Who are the atheists?

Who are the atheists? October 15, 2008

Religious belief is on the decline in Britain. Increasing numbers of people are telling the pollsters either that they have no religious beliefs, or that religion is unimportant to them. Now, Prof Rich Lynn would argue that this is due to a new era of enlightenment, with ever more intelligent and rational people contemplating life’s mysteries and deciding that the evidence suggests that all of this god stuff is a bit of a fairy tale (see previous post).

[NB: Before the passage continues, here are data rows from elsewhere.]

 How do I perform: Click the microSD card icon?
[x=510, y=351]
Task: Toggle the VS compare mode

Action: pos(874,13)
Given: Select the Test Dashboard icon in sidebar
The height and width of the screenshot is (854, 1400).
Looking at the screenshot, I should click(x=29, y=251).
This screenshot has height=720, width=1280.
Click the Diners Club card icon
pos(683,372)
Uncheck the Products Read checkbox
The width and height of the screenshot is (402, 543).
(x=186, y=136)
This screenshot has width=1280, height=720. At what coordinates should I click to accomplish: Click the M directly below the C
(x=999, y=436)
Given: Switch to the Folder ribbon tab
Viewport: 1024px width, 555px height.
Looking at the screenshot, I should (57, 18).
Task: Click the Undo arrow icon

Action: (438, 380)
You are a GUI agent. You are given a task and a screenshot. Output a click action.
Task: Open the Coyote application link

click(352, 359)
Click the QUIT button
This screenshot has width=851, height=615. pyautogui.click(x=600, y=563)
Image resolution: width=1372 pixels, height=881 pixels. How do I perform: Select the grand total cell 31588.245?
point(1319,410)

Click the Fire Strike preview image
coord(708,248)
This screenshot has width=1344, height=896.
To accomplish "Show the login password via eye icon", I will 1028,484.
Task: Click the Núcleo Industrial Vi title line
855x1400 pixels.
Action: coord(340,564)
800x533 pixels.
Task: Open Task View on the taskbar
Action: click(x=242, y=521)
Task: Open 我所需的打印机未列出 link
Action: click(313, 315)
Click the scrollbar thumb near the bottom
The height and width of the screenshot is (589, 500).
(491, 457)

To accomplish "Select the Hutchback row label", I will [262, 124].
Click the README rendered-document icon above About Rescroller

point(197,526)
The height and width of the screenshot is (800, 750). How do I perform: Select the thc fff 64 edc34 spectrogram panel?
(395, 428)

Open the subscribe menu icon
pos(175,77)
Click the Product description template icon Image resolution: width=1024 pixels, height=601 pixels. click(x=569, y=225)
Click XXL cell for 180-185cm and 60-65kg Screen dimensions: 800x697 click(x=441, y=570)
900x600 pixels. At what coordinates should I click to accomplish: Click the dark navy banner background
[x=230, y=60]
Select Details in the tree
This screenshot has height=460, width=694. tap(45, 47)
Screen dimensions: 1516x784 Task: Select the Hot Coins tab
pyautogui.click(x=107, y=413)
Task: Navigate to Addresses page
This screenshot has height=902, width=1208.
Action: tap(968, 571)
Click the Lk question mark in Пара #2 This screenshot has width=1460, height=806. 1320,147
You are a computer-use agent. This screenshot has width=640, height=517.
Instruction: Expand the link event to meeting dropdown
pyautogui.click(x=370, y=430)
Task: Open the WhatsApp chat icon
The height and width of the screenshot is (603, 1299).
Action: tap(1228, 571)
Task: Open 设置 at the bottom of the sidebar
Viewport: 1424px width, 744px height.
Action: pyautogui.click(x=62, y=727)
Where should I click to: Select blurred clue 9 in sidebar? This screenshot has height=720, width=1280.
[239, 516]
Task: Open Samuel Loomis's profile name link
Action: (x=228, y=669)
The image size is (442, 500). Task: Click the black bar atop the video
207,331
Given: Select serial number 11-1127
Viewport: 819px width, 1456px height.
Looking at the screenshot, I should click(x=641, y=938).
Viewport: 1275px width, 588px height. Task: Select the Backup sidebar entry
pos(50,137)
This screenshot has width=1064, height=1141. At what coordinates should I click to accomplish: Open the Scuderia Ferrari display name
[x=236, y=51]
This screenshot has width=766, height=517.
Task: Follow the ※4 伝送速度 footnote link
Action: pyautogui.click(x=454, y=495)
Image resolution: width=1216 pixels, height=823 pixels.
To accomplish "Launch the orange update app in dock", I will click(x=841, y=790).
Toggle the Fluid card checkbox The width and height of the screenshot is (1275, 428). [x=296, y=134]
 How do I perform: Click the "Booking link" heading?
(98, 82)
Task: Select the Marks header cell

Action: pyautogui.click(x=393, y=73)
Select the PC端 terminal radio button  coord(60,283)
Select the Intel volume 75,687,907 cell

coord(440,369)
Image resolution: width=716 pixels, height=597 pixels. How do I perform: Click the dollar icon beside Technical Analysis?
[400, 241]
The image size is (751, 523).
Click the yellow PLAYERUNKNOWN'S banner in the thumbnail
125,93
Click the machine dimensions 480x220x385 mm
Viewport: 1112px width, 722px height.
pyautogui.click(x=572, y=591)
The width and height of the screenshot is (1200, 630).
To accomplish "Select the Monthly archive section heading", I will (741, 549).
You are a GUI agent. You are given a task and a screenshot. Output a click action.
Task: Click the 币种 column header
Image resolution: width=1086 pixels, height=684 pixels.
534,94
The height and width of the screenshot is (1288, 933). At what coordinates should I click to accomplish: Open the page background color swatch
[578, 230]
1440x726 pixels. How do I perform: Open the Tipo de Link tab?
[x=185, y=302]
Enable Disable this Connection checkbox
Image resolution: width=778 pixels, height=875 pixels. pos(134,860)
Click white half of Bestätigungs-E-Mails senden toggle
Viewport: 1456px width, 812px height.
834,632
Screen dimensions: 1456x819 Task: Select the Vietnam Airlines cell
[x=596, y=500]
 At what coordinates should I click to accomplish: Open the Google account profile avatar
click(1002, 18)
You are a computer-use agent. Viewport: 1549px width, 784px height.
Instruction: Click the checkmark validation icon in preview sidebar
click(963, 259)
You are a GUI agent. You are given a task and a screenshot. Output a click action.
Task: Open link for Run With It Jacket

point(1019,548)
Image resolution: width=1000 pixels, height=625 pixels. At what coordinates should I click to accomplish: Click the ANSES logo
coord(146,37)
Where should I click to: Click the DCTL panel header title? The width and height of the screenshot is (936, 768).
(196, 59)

But according to David Voas, a demographer at Manchester University, in fact secular society in Britain is characterised by not by people who don’t believe, or even by people who don’t know, but rather by people who simply don’t care. Voas says:

The dominant British attitude towards religion is not one of rejection or hostility. Many of those in the large middle group who are neither religious nor unreligious are willing to identify with a religion, are open to the existence of God or a higher power, may use the church for rites of passage, and might pray at least occasionally. What seems apparent, though, is that religion plays a very minor role (if any) in their lives.

Voas calls them the ‘muddled middle’, but I don’t think they’re really muddled. High falutin discussions about the existence of God are interesting to a minority, typically well educated. Everyone else has better things to do with their lives.

Exactly where one should draw the line distinguishing the secular from the rest is unclear. Many nominal adherents are failed agnostics: they used to have doubts, and now they just don’t care. Arguably, most are secular for all practical purposes. If they are included, then at least half the British population could reasonably be regarded as secular.

So this is the picture of a secular society. It’s not one in which religion has been abandoned as a result of some careful analysis of the evidence. It’s one in which religion has simply become unnecessary.